Rheumatoid Arthritis is characterized by increased cardiovascular morbidity and mortality that cannot be fully explained by the presence of classical cardiovascular disease (CVD) risk factors suggesting that novel risk factors may play a role. Evidence accumulated over the past decade points that uric acid (UA) may be one such novel CVD risk factor in rheumatoid arthritis, and therefore one may hypothesize that UA may contribute to the increased CVD burden in RA. The current study attempted to correlate the levels of clinical disease activity index (CDAI), high sensitivity C reactive protein (hs-CRP) and uric acid in DMARD naive non-diabetic, non-hypertensive, euthyroid patients with normal lipid profile suffering from early and established Rheumatoid Arthritis before and after 3 months of DMARD therapy. It showed a positive and significant correlation among uric acid levels and CDAI and hs-CRP levels at diagnosis. There was significant reduction in the levels of CDAI, hs-CRP and UA after 3 months of DMARD therapy with significant correlation among the changes in the 3 parameters and the change in Uric Acid also correlated with the levels of CDAI and hs-CRP at diagnosis. We propose to measure uric acid both as acute phase reactant and marker for cardiovascular morbidity in patients suffering from Rheumatoid Arthritis.

Received 23 March 2016; accepted 28 August 2016; published 31 August 2016

1. Introduction

Rheumatoid Arthritis (RA) is a systemic disease, affects approximately 0.5% - 1% of the adult population worldwide and may result in a variety of extra articular manifestations, including fatigue, subcutaneous nodules, pleuropulmonary involvement, cardiovascular disease, peripheral neuropathy, vasculitis, and hematologic abnormalities [1] .

Morbidity and mortality rates are higher in individuals with rheumatoid arthritis than in the general population. Cardiovascular diseases now represent one of the most common causes of death in RA. RA appears to represent an independent risk factor for ischemic heart disease, like diabetes mellitus [1] .

Recent studies have shown increased level of C-reactive protein in patients with cardiovascular disease. Patients with RA have high C-reactive protein level which correlates with disease activity and as mentioned earlier, there is increased incidence of cardiovascular disease in patients of RA. It has also been shown that increased serum uric acid level is associated with increased chances of cardiovascular disease. However, the increased cardiovascular morbidity and mortality in rheumatoid arthritis cannot be fully explained by classical cardiovascular risk factors, suggesting that other novel risk factors may play a role. Apart from the various mediators of inflammation like interleukins, uric acid is being thought to be, and, investigated as one such novel mediator and risk factor for cardiovascular diseases in RA.

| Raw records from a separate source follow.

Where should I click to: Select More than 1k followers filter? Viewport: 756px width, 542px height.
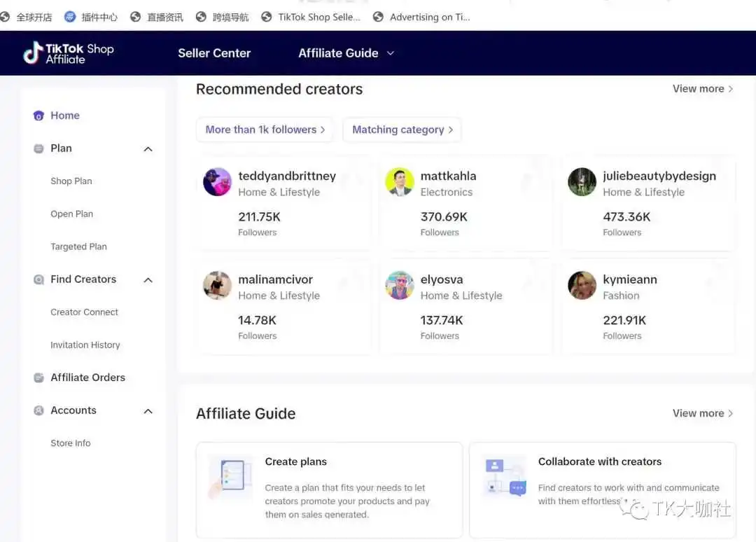pyautogui.click(x=265, y=130)
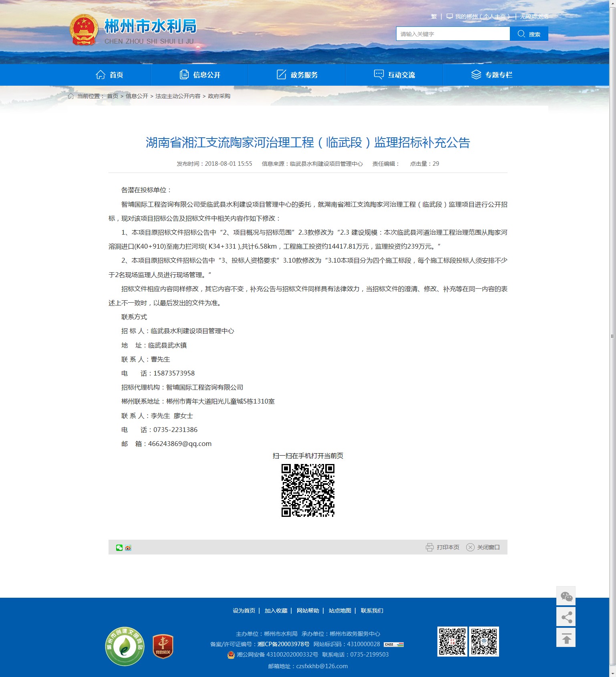Open floating WeChat widget on right side
Image resolution: width=616 pixels, height=677 pixels.
pos(566,597)
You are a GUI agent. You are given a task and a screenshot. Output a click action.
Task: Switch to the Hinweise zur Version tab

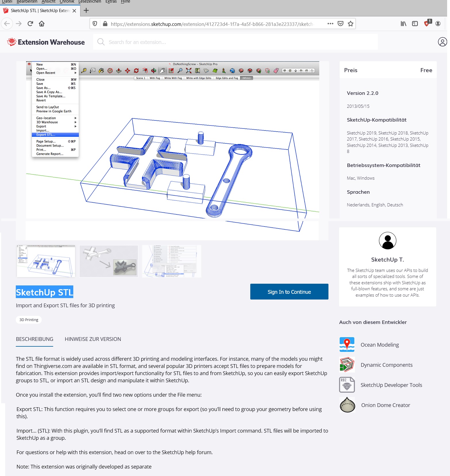93,339
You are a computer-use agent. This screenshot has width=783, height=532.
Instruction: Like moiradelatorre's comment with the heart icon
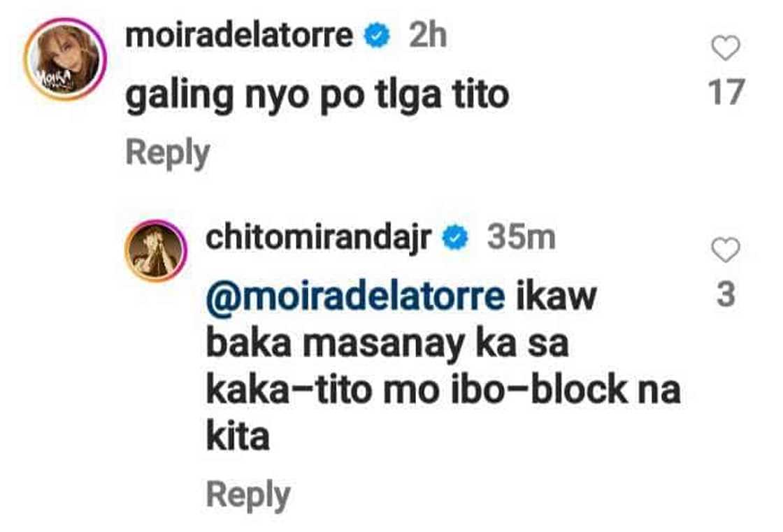coord(725,48)
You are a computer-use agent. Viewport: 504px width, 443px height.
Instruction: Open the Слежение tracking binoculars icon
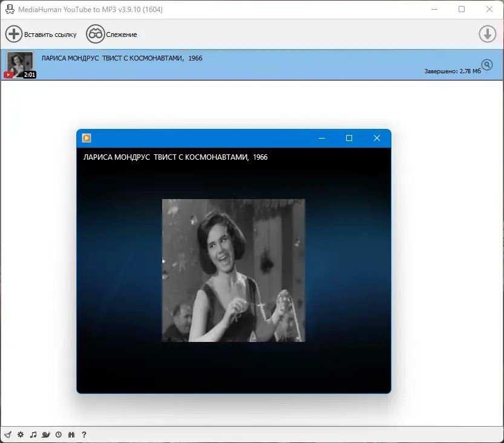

If uric acid has a role in the pathogenesis of cardiovascular disease in RA, then, with change in disease activity, uric acid level is likely to change and correlate with the change in disease activity and the inflammatory milieu.

The primary aims of the study are to assess the disease activity, high sensitivity C-reactive protein level and serum uric acid level at diagnosis, reassess the 3 parameters after 3 months of Disease Modifying Anti-Rheumatic Drugs (DMARD) therapy in DMARD naive rheumatoid arthritis patients and correlate the changes in the 3 parameters if any.

2. Materials and Method

120 newly diagnosed DMARD naive patients suffering from rheumatoid arthritis were taken in the study, done at Rheumatology OPD of Medical College, Kolkata. Patients having diabetes, Hypertension, dyslipidemia, liver, kidney, thyroid dysfunction, any documented previous or current cardiac illness or family history of coronary artery disease or hyperuricemia, pregnancy, or with coexisting disease associated with high uric acid levels e.g., malignancy, chronic renal failure, active chronic infections e.g. Tuberculosis were excluded. Known smoker or alcoholics were also excluded.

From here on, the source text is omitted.